Speaking of stories, I promised you that I will tell you one about a young man I met in my travels. Here it is:
We were traveling in a van that we rented with a driver. We were in Bangladesh!! In the northeast of that country it was afternoon, and we were hoping that we would make it safely to a hospital that we were visiting. Suddenly an old man came out in the middle of road!! He stopped, and the driver did all he could to stop or avoid him, but he hit him or so it appeared to us. All of a sudden the whole village was upon us, and the driver said that we shouldn’t move!!
The men were holding axes!! They said it was a well planned trap to get money from travelers, and that the old man was a good actor. I couldn’t tell if that was true but we heard a lot of that. Anyway, we had to pay (: . In the crowd we saw a young man who came to us, and when he heard us talking in Arabic, he started speaking in a very clear Makkan accent (: .
The young man started to tell us his story while trying to stop the people from hurting us. He was not happy being there; he was born and raised in Makkah. Then, Iraq invaded Kuwait!! One can’t see why that would effect this poor man in Makkah, but it did because of a very bad law in Saudi Arabia and other gulf countries. He was just like other people of his community doing whatever he could to make a living in the Holy Land of Makkah when the people started to panic and think that Iraq was going to invade Saudi too!!

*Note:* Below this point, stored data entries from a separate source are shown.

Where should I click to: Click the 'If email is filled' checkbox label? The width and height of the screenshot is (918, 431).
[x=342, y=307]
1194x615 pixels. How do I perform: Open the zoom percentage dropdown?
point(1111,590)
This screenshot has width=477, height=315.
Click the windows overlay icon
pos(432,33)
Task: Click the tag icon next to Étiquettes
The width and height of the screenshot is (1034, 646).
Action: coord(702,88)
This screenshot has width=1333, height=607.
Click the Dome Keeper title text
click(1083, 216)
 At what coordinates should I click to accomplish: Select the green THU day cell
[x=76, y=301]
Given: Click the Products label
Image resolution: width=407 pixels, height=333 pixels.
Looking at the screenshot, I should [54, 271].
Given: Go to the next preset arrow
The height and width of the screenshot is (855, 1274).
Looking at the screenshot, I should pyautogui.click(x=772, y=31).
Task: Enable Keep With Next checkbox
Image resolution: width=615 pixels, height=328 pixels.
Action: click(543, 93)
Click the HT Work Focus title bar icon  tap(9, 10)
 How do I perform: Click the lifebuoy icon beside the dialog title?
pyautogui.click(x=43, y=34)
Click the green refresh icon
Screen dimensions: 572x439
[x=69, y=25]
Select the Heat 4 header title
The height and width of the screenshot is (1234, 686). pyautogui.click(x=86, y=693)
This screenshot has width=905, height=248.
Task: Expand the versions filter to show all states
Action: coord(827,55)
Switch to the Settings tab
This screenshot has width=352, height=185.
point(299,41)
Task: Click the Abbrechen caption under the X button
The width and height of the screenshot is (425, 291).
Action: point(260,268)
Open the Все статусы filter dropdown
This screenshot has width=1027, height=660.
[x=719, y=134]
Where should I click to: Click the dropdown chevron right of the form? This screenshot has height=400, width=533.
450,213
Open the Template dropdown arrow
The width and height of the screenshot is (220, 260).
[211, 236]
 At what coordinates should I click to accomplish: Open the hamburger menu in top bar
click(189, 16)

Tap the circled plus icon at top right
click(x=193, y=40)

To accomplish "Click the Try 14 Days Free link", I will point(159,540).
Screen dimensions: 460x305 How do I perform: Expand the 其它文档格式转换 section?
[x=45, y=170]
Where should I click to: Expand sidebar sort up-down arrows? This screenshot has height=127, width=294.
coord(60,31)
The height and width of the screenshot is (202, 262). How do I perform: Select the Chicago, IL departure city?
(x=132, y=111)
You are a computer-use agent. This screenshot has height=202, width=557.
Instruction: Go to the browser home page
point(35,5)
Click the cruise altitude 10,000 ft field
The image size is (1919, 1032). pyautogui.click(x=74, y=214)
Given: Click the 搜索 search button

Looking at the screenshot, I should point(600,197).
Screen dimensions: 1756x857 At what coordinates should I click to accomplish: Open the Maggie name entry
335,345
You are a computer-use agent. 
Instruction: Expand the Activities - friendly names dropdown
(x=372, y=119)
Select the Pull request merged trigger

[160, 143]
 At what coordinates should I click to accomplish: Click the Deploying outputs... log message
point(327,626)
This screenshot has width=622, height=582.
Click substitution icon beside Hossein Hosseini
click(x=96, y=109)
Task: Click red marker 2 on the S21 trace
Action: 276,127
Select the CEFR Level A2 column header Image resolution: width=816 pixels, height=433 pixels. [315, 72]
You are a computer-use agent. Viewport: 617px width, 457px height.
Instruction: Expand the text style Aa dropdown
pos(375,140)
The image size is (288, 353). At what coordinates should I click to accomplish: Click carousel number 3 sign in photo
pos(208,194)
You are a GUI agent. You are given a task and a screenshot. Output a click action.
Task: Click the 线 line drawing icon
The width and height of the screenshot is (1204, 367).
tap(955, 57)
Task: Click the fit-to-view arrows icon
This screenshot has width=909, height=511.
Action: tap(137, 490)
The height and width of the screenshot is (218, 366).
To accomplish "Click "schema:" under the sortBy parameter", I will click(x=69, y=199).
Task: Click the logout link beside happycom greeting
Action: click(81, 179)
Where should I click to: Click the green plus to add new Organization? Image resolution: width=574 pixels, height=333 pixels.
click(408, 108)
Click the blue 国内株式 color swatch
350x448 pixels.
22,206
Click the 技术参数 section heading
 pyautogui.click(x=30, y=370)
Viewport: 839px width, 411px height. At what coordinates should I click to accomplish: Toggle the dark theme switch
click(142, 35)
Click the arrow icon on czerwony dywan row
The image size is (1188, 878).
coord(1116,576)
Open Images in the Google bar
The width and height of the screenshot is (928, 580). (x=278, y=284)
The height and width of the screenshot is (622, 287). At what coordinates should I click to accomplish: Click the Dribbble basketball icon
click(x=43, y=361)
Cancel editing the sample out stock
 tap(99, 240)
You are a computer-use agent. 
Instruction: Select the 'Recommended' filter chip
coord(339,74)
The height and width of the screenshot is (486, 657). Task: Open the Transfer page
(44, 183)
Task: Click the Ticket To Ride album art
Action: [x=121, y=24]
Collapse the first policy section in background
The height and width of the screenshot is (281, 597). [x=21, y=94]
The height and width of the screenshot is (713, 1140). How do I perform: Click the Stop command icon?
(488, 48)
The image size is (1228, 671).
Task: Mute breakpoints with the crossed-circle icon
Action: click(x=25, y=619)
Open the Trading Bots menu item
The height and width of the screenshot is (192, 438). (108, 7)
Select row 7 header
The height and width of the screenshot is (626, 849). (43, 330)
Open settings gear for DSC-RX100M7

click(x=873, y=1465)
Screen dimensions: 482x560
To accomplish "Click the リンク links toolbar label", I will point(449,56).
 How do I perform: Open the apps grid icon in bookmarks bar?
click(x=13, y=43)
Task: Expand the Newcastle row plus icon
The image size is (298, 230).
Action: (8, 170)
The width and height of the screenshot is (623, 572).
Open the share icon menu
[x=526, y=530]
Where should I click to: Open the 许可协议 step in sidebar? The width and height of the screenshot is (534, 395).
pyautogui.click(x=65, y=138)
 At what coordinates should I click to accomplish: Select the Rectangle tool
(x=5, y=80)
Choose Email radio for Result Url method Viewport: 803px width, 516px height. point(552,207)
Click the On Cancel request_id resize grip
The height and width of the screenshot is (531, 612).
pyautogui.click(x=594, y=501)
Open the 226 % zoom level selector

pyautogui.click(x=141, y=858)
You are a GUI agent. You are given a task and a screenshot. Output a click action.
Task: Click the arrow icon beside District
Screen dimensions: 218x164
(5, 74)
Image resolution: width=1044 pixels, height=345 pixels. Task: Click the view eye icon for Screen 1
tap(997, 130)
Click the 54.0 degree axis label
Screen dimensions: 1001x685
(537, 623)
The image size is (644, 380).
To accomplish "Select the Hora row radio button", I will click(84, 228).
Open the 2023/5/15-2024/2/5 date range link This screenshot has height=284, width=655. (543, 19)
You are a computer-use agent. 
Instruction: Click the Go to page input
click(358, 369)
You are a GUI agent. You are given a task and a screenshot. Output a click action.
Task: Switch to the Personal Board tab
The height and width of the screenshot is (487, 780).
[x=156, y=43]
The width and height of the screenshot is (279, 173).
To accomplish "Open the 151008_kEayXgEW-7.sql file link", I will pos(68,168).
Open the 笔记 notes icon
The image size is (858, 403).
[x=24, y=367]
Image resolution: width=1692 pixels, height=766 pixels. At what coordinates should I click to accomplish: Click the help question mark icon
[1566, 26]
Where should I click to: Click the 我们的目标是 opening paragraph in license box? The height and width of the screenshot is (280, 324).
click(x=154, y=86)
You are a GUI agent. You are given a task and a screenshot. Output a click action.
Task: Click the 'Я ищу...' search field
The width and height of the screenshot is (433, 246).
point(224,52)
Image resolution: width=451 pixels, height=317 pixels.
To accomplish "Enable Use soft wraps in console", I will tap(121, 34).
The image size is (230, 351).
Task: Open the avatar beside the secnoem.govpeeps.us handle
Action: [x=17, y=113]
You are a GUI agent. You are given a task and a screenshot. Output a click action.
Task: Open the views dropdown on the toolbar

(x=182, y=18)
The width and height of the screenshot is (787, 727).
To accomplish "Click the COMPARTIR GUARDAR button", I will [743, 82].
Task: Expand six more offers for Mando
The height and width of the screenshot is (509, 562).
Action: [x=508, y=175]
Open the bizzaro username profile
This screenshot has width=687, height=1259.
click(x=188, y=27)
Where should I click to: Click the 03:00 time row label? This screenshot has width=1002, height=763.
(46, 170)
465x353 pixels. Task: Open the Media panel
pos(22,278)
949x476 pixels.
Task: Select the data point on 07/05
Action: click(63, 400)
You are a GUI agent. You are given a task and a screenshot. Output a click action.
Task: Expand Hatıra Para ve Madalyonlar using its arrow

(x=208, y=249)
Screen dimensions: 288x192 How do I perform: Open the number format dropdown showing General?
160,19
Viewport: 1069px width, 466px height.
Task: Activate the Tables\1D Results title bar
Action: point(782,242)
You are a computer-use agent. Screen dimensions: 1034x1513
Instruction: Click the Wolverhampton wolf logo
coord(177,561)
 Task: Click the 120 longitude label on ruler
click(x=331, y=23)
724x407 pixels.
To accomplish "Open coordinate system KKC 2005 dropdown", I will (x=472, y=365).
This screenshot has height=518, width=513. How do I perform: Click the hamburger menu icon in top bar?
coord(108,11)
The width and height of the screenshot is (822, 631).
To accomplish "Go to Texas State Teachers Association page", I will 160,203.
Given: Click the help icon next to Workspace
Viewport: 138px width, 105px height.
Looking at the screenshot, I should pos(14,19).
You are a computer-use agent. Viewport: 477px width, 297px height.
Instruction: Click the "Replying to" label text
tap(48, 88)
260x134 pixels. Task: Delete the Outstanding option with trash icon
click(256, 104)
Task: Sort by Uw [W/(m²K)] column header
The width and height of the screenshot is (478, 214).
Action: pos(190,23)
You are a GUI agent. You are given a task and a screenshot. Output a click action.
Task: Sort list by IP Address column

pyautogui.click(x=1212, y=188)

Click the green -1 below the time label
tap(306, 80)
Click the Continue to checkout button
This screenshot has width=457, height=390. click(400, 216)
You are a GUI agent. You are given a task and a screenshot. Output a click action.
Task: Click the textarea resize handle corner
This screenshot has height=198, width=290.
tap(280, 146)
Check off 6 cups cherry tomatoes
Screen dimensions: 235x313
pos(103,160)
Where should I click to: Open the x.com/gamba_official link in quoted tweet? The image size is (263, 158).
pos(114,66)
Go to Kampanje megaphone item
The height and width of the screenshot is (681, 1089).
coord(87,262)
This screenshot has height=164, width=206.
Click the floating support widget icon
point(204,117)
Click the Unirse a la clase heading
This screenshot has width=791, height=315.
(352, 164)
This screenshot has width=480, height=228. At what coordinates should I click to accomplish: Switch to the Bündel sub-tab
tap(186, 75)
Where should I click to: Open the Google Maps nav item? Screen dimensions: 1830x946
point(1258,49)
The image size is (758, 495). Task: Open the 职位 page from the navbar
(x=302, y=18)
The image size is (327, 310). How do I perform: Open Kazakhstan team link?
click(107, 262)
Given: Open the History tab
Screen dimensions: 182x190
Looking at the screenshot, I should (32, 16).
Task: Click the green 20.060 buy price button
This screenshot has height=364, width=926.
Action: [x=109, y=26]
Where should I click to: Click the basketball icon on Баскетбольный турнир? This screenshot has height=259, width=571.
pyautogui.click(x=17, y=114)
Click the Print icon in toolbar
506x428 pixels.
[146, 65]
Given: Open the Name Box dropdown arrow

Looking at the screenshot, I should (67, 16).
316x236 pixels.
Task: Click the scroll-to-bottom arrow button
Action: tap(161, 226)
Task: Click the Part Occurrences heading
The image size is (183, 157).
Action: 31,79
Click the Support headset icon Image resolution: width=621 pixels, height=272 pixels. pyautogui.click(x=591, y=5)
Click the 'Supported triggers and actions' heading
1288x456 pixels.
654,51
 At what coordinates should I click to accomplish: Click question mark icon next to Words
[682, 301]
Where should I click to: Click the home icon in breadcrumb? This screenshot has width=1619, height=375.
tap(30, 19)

So his guarantor fled to Egypt!! Because he had to get his residency papers renewed and under the law he could only do so when his guarantor was in the country, he was arrested and deported to Bangladesh. He tried to make it in the capital but couldn’t find any kind of job in the city, which has more homeless people than many capitals have people.
He was told that in that village that we were ambushed in (: , that he could find a job and live with a relative. It turned out to be a job in match factory that paid just like my job here in the prison (: , which means he couldn’t eat but once a day, five times a week. It was very hard for him to learn how to fight for anything and live on the side of the road while struggling to learn the language in a land far away from where he grew up.
When we were leaving, I saw in his eyes the sadness, and I hoped to be able to help him. I was like him, made stateless and pushed away from my people. But I was given more than him by being connected to many people who made it easy for me to go around by the grace of Allah. I looked back as he was waving his hand, and I still think of him and make dua’ for him and many others who suffer injustices in the Muslim world.